Common variant visualization
For common variants (>=75), the visualization shows a colored map of Finland. In the colored map, a white area with dashed borders means that no Finrisk samples have exist for that county. For counties from which samples have been gathered, a color is shown between white and blue (#0095A9), with grey borders. The color reflects the minor allele frequency of that county: the bluer, the larger the allele frequency is. The value is linearly normalized between the counties with the biggest allele frequency (#0095A9 blue) and zero (white). Because of this, visualizations of different variants can not be directly compared with each other.

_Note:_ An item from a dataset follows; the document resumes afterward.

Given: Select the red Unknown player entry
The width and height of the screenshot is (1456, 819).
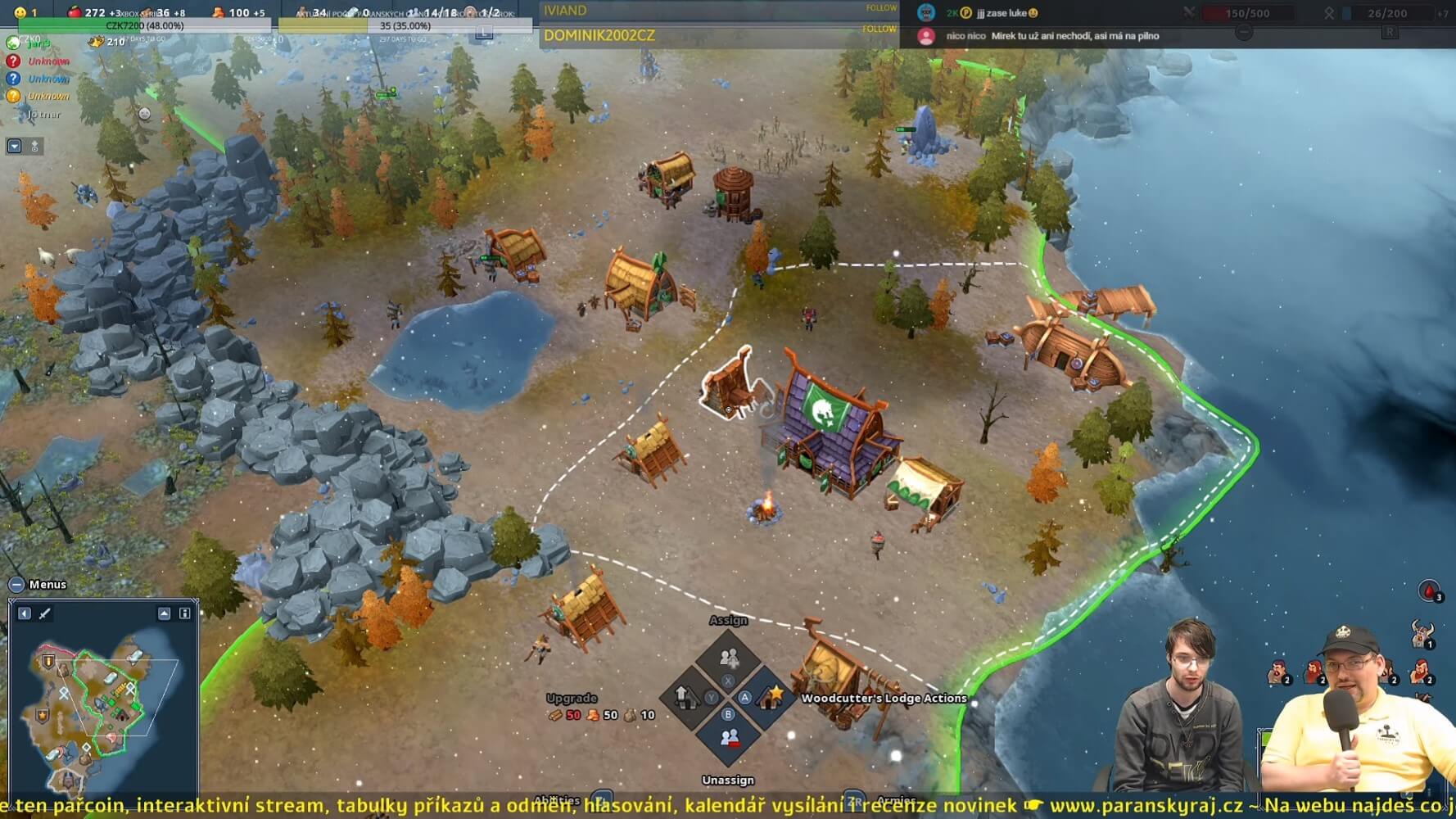Looking at the screenshot, I should coord(14,61).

Rare variant visualization
For rare variants (<75), the visualization shows a greyscale map of Finland with black dots scattered around the map. Also in this visualization, a white county with dashed borders means that no samples have been gathered from that county. For counties from which samples have been gathered, a color is shown between white and grey (#DBDBDB). The color reflects the minor allele frequency of that county: the darker the larger the allele frequency is. As in the common variant visualization, in the rare variant visualization the value is linearly normalized between the biggest allele frequency and zero. Thus, different variants' visualizations cannot be directly compared with each other.
In the rare variant visualization the black dots show the birthplaces of the individual sample persons. In the database, these datapoints contain location info on a municipal level. Because of this, the visualization slightly randomizes the sample locations to enable the showing of all individual samples on the map. Do not take the locations as exact coordinates, but as guidelines on the general location of the sample. It is also possible that one individual appears in the dataset several times and thus is also shown on the map multiple times. Hence, always compare the values shown on map to the SISu reference data and be especially careful if the numbers of homo- or heterozygous individuals are bigger on the map than in the aggregated SISu reference data.